::: Exercise data :::
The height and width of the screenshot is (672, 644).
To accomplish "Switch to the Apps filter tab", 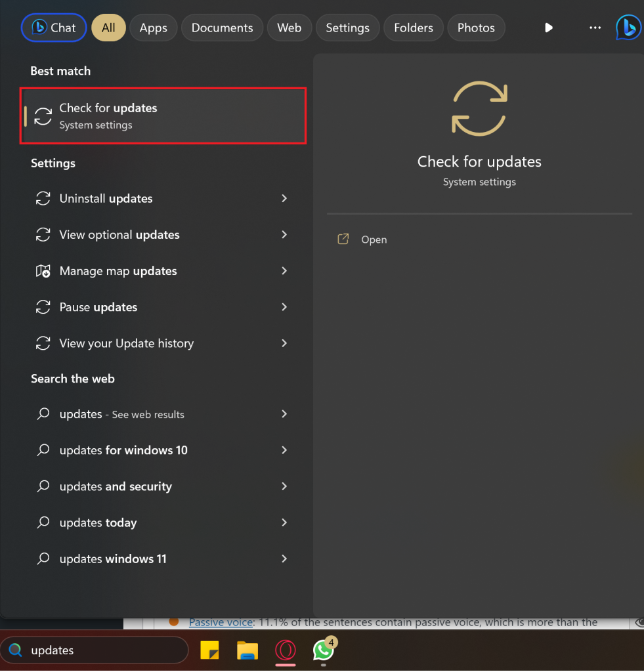I will tap(154, 28).
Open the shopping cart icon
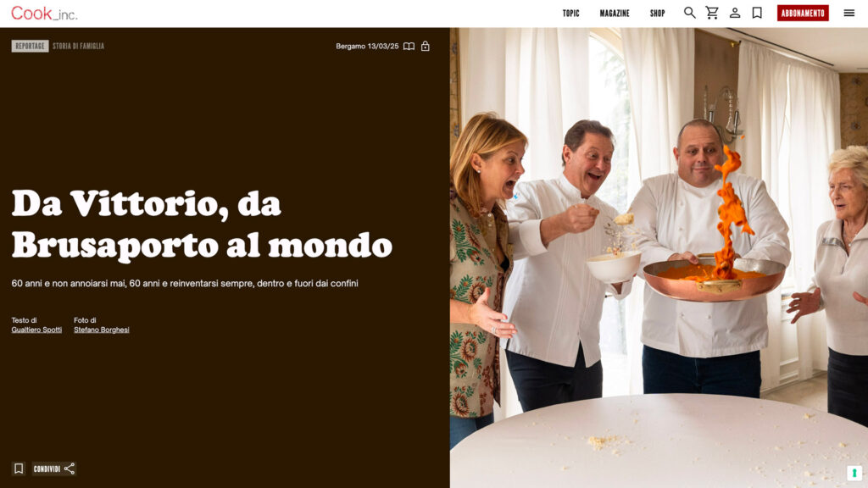The image size is (868, 488). pos(712,13)
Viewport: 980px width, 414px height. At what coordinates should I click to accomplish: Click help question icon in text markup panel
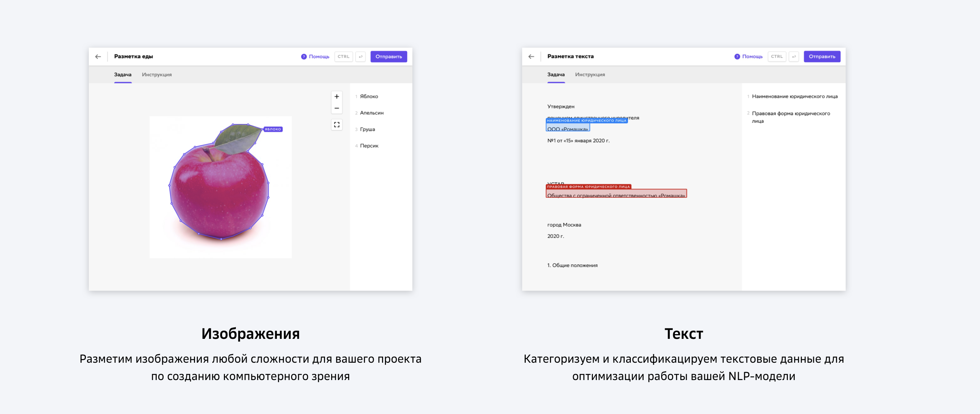(x=737, y=56)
:::
*Task statement*
Give back exactly the lines from the line with "Viewport: 980px width, 414px" through the end of the records, both included; keep all pictures out.

*Written reply*
Viewport: 980px width, 414px height. At what coordinates should I click to accomplish: Click help question icon in text markup panel
(x=737, y=56)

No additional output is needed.